# Putting honey into Simha



## Ben Brewcat (Oct 27, 2004)

Whew. That recipe probably would fall into the "pruno" (prison hooch) type of beverage, perhaps more useful for historical interest than for regular consumption. Certainly could be made using honey I guess, though it would certainly benefit from using different yeast. Bread yeast is used for bread because it produces a lot of CO2 quickly, not because it tastes like anything you'd want to drink in beverages. For a quick buzz, you might consider just using the sugar and save the honey for eating.

That recipe would be alcoholic however, unless you could continuously feed it oxygen somehow. I didn't see on that page a non-alcoholic claim.


----------



## RayOfAsh (Jan 27, 2005)

The non-alcoholic claim is on this page: http://www.dlc.fi/~marianna/gourmet/mead.htm

Its the same recipe.

"it would certainly benefit from using different yeast. Bread yeast is used for bread because it produces a lot of CO2 quickly, not because it tastes like anything you'd want to drink in beverages."

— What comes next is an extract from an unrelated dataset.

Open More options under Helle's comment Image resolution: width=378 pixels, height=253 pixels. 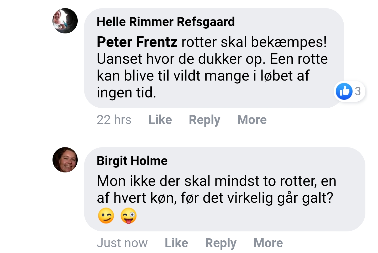point(252,120)

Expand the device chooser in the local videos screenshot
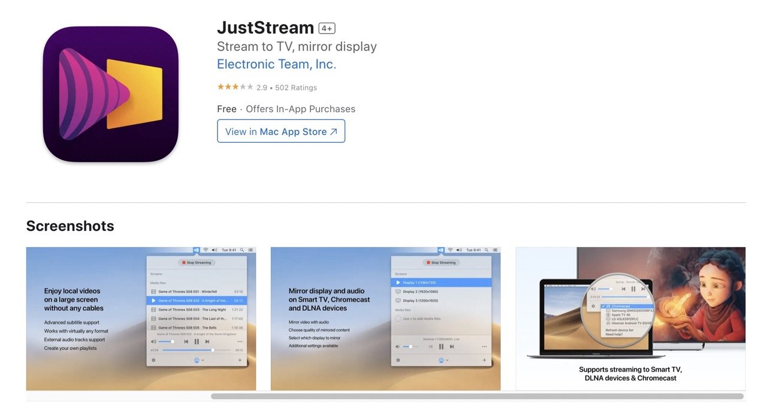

Your right, but I think the drink is supposed to be like a soda, more then it is a beer or a wine.


----------



## mattoleriver (Sep 20, 2003)

Maybe it just depends on your definition of non-alcoholic. At the bottom of your second link there is another link to http://www.dlc.fi/~marianna/gourmet/19_10.htm . The fine print states:
*) In Finland commercially sold beverages containing alcohol less than 2,8 % are considered non-alcoholic. Store-bought meads typically have an alcohol content ranging between 0,5 and 2,8 %. Homemade mead may contain a very low amount of alcohol, but when made following this recipe, it is still suitable for children to drink.

I wouldn't give 2.8% alcohol to a child. I don't believe that "Store-bought meads typically have an alcohol content ranging between 0,5 and 2,8 %." I'd look for another recipe from a different source.
George


----------



## ScottS (Jul 19, 2004)

That's very similar to pop recipes I've seen - let it ferment just long enough to carbonate, then refridgerate to stop fermentation. The pop I've made was nasty, I don't try that anymore.

If you want carbonated sugar water, use a keg and force carbonate. That's the only really safe way, in my opinion.


----------



## RayOfAsh (Jan 27, 2005)

"I wouldn't give 2.8% alcohol to a child. I don't believe that "Store-bought meads typically have an alcohol content ranging between 0,5 and 2,8 %." I'd look for another recipe from a different source.
George "

I believe it was talking about finland.


----------



## Jim Fischer (Jan 5, 2001)

> I wouldn't give 2.8% alcohol to a child...

My parents always told me that I ought to "sleep tight".
... that's why I got into the Vodka at night.









jim


----------